Respectivement de l’Université de Montréal ; l’Université du Québec à Chicoutimi ; l’Institut de recherche Robert-Sauvé en santé et en sécurité du travail ; l’Université d’Ottawa
Dans un article publié récemment dans Le Devoir, Gérard Bouchard écrit que Montréal témoigne d’un « multiculturalisme émergent dont la métropole montréalaise devient l’épicentre ». Ce portrait est problématique sur plusieurs plans. Non seulement il donne l’impression que les villes ne font rien pour favoriser les relations interculturelles, mais en plus il réactive les vieux préjugés sur Montréal comme étant un lieu hostile et désorganisé qui ne reflète pas le reste du Québec.
Nous sommes d’accord avec l’idée qu’il faut reparler de l’interculturalisme, surtout dans cette période de polarisation, mais de quel interculturalisme parle-t-on ? L’interculturalisme qui vise à « raccorder la conscience collective montréalaise à celle du Québec » ? L’interculturalisme qui tente de « raffermir notre identité et notre culture nationale » ? C’est difficile d’imaginer que cette vision de l’interculturalisme peut rallier les communautés immigrantes et les minorités. C’est aussi difficile de comprendre en quoi cette vision de l’interculturalisme serait interculturelle.
Dans plusieurs de ses écrits, M. Bouchard défend l’idée qu’il y a un consensus au sujet de l’interculturalisme au Québec. Premièrement, plusieurs communautés au Québec défendent le multiculturalisme en disant que « dans le reste du Canada, ils nous acceptent pour qui nous sommes ». Deuxièmement, il y a la perception, et pas seulement dans les communautés immigrantes, que derrière l’interculturalisme se cache une forme d’assimilationnisme.
Effectivement, l’interculturalisme n’a jamais fait l’objet d’un énoncé de politique gouvernementale, et nous avons besoin d’orientations plus claires à ce sujet. Il s’agit d’une problématique structurante, et depuis des années, divers acteurs du milieu revendiquent une politique officielle, notamment le Conseil interculturel de Montréal. Mais il ne faut pas confondre les politiques interculturelles avec les pratiques interculturelles. Il y a plus de 50 ans d’action interculturelle dans les milieux institutionnels et communautaires au Québec, en commençant par l’Institut interculturel de Montréal, qui a littéralement mis l’interculturel sur la carte. Ces acteurs, qui sont souvent eux-mêmes issus de l’immigration, sont complètement ignorés dans les discussions sur l’interculturalisme ; l’article de M. Bouchard en est un parfait exemple.

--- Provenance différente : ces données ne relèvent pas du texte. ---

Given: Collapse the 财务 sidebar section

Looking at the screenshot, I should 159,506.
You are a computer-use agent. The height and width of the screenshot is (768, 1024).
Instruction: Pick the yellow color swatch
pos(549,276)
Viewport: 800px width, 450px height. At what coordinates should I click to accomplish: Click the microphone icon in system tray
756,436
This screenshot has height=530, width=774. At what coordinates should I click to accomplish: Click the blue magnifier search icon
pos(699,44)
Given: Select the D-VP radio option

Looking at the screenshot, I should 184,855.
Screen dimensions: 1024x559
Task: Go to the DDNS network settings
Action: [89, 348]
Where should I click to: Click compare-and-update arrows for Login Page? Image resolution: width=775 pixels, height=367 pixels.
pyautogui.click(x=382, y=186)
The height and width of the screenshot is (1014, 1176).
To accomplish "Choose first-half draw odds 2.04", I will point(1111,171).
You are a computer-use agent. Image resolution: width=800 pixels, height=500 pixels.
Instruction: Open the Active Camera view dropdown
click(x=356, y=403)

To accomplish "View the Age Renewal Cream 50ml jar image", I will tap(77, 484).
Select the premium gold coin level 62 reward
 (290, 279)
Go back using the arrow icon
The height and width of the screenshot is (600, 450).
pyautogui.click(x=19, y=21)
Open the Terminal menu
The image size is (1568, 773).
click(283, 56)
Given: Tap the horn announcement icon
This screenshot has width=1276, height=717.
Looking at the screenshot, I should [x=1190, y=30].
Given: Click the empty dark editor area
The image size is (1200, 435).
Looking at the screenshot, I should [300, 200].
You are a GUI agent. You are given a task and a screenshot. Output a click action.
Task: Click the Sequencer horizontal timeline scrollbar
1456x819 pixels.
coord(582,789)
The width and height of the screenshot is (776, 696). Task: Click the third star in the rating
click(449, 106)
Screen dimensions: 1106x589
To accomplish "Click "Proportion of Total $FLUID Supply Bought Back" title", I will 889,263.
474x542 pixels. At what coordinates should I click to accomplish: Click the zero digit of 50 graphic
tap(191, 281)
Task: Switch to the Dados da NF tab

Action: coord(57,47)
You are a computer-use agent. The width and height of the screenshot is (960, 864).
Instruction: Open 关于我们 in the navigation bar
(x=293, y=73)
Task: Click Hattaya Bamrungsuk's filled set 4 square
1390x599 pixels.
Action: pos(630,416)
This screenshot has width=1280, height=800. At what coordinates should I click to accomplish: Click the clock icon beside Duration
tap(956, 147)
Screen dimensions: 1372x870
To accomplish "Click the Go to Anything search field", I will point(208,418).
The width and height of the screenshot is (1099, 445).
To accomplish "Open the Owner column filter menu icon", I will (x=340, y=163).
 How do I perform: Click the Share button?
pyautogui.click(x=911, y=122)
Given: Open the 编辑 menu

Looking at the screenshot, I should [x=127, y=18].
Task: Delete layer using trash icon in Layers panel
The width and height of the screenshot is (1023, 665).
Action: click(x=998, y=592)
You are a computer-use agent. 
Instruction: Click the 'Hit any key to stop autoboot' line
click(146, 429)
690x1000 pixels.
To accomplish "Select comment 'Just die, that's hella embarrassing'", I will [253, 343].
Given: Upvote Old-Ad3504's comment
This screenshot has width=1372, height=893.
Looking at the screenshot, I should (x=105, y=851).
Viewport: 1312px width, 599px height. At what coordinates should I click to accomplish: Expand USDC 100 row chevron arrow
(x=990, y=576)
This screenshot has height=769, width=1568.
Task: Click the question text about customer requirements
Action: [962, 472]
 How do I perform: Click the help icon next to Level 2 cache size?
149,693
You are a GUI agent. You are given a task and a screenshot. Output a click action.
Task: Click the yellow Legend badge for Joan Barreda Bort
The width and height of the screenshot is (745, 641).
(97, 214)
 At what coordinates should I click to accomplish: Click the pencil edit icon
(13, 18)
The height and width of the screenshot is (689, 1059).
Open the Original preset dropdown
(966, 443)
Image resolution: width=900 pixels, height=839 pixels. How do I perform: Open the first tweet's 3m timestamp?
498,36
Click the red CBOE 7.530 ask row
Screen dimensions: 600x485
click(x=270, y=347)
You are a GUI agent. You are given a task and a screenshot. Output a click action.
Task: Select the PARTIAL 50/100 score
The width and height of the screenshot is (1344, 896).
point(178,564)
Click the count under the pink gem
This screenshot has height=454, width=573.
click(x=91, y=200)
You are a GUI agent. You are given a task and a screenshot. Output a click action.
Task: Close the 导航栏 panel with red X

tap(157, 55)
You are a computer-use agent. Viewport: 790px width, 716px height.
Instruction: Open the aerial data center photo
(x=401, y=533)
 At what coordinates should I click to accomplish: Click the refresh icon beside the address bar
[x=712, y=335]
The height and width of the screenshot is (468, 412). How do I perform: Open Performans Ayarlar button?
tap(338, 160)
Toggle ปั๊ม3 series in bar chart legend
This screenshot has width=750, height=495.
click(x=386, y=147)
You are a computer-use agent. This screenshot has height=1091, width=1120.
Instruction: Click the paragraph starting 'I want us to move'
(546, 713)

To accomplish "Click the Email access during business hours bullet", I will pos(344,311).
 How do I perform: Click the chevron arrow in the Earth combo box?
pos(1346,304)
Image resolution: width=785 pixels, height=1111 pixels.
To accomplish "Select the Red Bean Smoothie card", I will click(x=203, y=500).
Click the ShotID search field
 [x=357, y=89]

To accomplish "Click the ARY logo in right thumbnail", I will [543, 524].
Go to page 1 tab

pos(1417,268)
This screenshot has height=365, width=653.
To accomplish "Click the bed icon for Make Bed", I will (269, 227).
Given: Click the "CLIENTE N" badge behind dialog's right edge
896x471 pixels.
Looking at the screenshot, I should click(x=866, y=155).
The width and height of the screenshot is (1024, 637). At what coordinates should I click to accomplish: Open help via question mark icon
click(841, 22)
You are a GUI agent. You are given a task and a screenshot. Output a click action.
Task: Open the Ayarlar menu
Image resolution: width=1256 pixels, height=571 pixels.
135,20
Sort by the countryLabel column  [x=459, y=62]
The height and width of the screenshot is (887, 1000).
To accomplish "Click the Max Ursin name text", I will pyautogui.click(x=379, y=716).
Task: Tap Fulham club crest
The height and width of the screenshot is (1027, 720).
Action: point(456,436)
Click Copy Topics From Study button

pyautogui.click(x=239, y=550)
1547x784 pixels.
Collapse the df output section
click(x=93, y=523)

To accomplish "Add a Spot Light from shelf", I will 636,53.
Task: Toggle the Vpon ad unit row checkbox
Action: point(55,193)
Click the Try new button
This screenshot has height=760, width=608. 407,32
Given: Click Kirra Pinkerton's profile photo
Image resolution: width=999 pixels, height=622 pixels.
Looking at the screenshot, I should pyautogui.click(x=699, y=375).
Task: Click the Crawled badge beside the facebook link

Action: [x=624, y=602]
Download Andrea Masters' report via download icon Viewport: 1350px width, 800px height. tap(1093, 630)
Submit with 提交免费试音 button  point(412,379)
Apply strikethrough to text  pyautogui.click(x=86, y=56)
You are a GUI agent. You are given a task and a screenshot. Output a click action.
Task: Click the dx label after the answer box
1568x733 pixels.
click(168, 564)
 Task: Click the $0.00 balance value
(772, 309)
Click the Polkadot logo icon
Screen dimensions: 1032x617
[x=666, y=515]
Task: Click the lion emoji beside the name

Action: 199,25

Les municipalités ont été des acteurs importants dans ce domaine. Depuis son entrée dans le programme de Cités interculturelles du Conseil de l’Europe, Montréal se classe régulièrement parmi les meilleures villes au monde en matière d’intégration interculturelle. La ville s’est démarquée notamment pour les programmes novateurs du Bureau d’intégration des nouveaux arrivants de Montréal (voir le plan d’action Montréal inclusive) et plus récemment, par la création du Bureau à la lutte au racisme et aux discriminations systémiques. Cette année, la Ville de Sherbrooke s’est jointe au réseau pour devenir la quatrième ville interculturelle dans toutes les Amériques. De plus, la Ville de Montréal a été parmi les membres fondateurs du Réseau des municipalités en immigration et en relations interculturelles (REMIRI), un regroupement de professionnels qui travaillent sur l’inclusion avec une approche interculturelle. Dire que les municipalités au Québec « laissent aller les choses » est une fausse représentation et ne rend pas justice aux professionnels qui s’engagent, tous les jours, pour rendre le Québec plus inclusif.
Avec ce portrait de l’interculturalisme au Québec, M. Bouchard creuse davantage la même fracture qu’il essaie de critiquer. En opposant Montréal aux régions et en réactivant la peur par rapport à une métropole qui « risque de se transformer en un électron libre », c’est facile de comprendre pourquoi l’interculturalisme est souvent confondu avec les idéologies assimilationnistes. Proposer que le gouvernement adopte une politique interculturelle pour pouvoir aller plus loin avec le projet de loi 96, c’est aller à l’encontre de l’esprit de l’interculturel.
Si l’interculturalisme veut se donner la vocation de rassembler tous les Québécoises et Québécois dans une même communauté politique, il a besoin de prendre une forme qui reconnaît la présence du groupe majoritaire sans pour autant reproduire la dichotomie entre « nous » et « eux ». Il a d’abord besoin de donner envie d’être québécois.